Durante el mismo periodo de acumulación de acciones, Bitmine también siguió reforzando sus reservas de Ether, comprando 45.759 ETH por aproximadamente 260 millones de dólares. Esto ha llevado sus tenencias a más de 4,37 millones de ETH, valuadas en miles de millones de dólares, consolidando su perfil como un actor institucional clave en el ecosistema cripto.
Esa política ha mantenido el valor neto de mercado (mNAV) de la empresa por encima de 1, lo que indica que el mercado reconoce todavía el valor de sus activos en comparación con su capitalización bursátil, algo crucial para la capacidad futura de atraer más financiamiento o emitir nuevas acciones.
Un cambio de enfoque institucional
La decisión de Morgan Stanley y otros grandes fondos de aumentar sus inversiones en Bitmine, a pesar de la caída en el precio de sus acciones, no solamente es significativa por su magnitud, sino también por lo que sugiere sobre la dirección estratégica del capital institucional.
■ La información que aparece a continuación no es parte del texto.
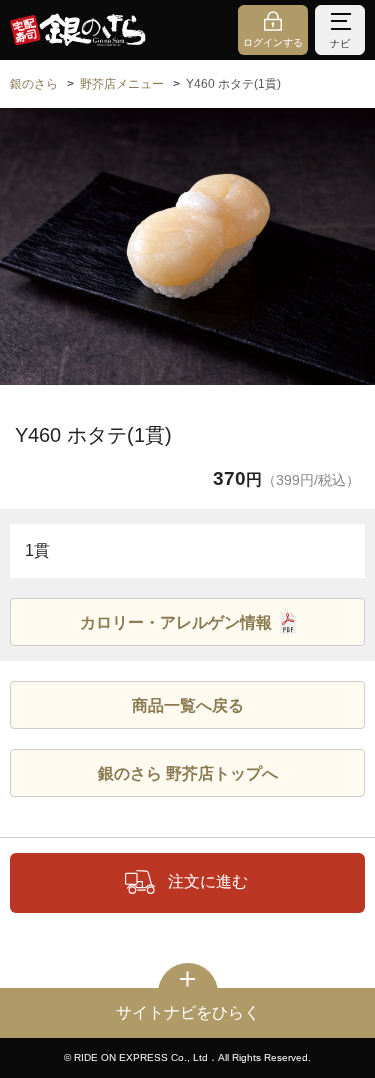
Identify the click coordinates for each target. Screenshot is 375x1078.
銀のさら (34, 84)
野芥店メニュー (122, 84)
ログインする (273, 42)
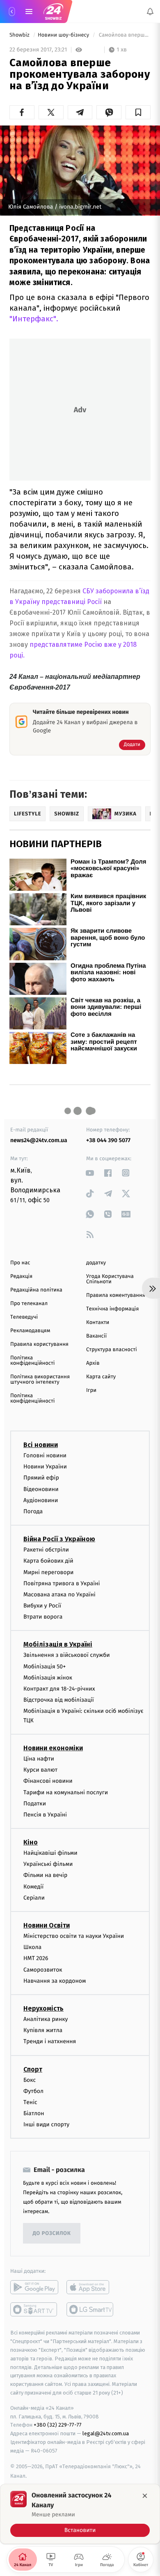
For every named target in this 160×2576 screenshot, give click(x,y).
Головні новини (44, 1455)
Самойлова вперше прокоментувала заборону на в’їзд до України (124, 35)
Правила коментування (115, 1295)
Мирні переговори (48, 1571)
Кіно (30, 1842)
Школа (32, 1947)
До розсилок (52, 2233)
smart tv (34, 2309)
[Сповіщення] (150, 11)
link (90, 1173)
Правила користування (39, 1344)
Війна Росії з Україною (59, 1539)
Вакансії (96, 1336)
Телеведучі (24, 1317)
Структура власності (111, 1349)
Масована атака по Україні (59, 1594)
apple (90, 2287)
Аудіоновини (40, 1500)
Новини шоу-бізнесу (64, 35)
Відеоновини (41, 1489)
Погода (33, 1511)
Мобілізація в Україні (57, 1644)
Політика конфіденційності (32, 1360)
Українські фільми (48, 1864)
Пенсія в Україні (45, 1814)
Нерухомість (43, 2008)
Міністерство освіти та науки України (73, 1936)
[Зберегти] (138, 112)
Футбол (33, 2091)
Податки (34, 1803)
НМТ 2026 (35, 1958)
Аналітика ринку (45, 2019)
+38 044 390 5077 (108, 1140)
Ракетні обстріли (46, 1549)
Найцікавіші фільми (50, 1852)
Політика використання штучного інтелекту (40, 1379)
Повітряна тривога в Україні (61, 1583)
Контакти (97, 1322)
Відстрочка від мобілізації (58, 1699)
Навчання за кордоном (54, 1980)
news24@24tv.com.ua (38, 1140)
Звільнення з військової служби (66, 1655)
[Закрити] (145, 2496)
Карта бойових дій (48, 1560)
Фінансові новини (48, 1780)
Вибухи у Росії (42, 1605)
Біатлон (33, 2113)
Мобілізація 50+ (44, 1666)
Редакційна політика (36, 1290)
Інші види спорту (46, 2124)
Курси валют (40, 1769)
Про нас (20, 1263)
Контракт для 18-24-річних (59, 1688)
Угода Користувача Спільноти (110, 1279)
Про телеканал (29, 1303)
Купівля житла (42, 2030)
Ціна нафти (38, 1758)
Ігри (91, 1390)
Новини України (45, 1466)
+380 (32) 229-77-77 (58, 2425)
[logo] (53, 11)
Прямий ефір (41, 1477)
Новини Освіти (46, 1925)
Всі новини (40, 1445)
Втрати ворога (42, 1616)
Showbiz (20, 35)
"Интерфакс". (33, 318)
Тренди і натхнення (49, 2041)
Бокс (29, 2079)
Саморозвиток (42, 1969)
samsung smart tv (90, 2309)
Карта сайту (101, 1377)
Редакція (21, 1276)
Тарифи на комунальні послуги (65, 1792)
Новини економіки (53, 1748)
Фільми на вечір (45, 1875)
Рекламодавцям (30, 1330)
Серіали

Mientras que muchas de estas instituciones han sido cautelosas con las criptomonedas en general, su acumulación de BMNR sugiere una creciente confianza en propuestas que van más allá de Bitcoin, específicamente aquellas que giran en torno a Ethereum y la infraestructura financiera que lo rodea.
Esta tendencia puede interpretarse como una señal de que los gestores de fondos ven valor en diversificar su exposición hacia activos que no dependen exclusivamente del movimiento de Bitcoin, reflejando una madurez creciente en la percepción institucional del ecosistema cripto.
Cómo invertir en CEDEAR
Según el consenso de analistas de Wall Street, el precio objetivo promedio de la acción para los próximos 12 meses es de u$s43 por papel, mientras que la estimación pesimista es de u$s39 y la optimista de u$s60. Es decir, esperan que al menos se duplique desde los casi u$s20 actuales.
Desde el mercado local, es posible invertir en Bitmine por medio de los certificados de depósito argentinos o CEDEAR, que permiten:
- Operar con dólares o pesos al valor contado con liquidación
- Ganar con la suba de la acción en Wall Street o la apreciación del tipo de cambio
- Entrar con bajos montos: se opera una fracción del valor total de la acción, indicado con un ratio de conversión
- Comprar y vender fácilmente desde plataformas como Ualá, PPI, Invertir Online o Balanz, entre otras
En el caso de Bitmine, el CEDEAR se puede hallar con el ticker BMNR y cotiza a $3.550 en PPI, con un ratio de 8:1 (ocho CEDEAR equivalen a una acción completa).
¿Qué significa para el mercado?
El reforzamiento de posiciones institucionales en compañías como Bitmine puede tener varias implicancias:
- Redistribución del interés institucional cripto: el capital tradicional podría estar buscando alternativas más flexibles o con diferentes perfiles de retorno e implicación tecnológica que los activos centrados únicamente en Bitcoin.
- Mayor legitimación para Ethereum y derivados, ya que grandes actores financieros muestran interés por este segmento.
- Posible reconfiguración en la correlación de activos cripto, especialmente en períodos de alta volatilidad.
No obstante, es importante recordar que toda inversión en cripto y en valores de empresas relacionadas con estos mercados conlleva riesgos significativos. El desempeño pasado no garantiza resultados futuros, y los precios de las acciones de entidades como BMNR pueden experimentar volatilidad considerable en cortos periodos.
Además, en contraste con esta creciente visión estratégica de largo plazo, Bitcoin enfrentó salidas de capital en ETF recientemente, lo cual pone de manifiesto las diferencias de enfoque entre instrumentos tradicionales de Bitcoin y nuevas alternativas que combinan cripto con estructuras corporativas más amplias.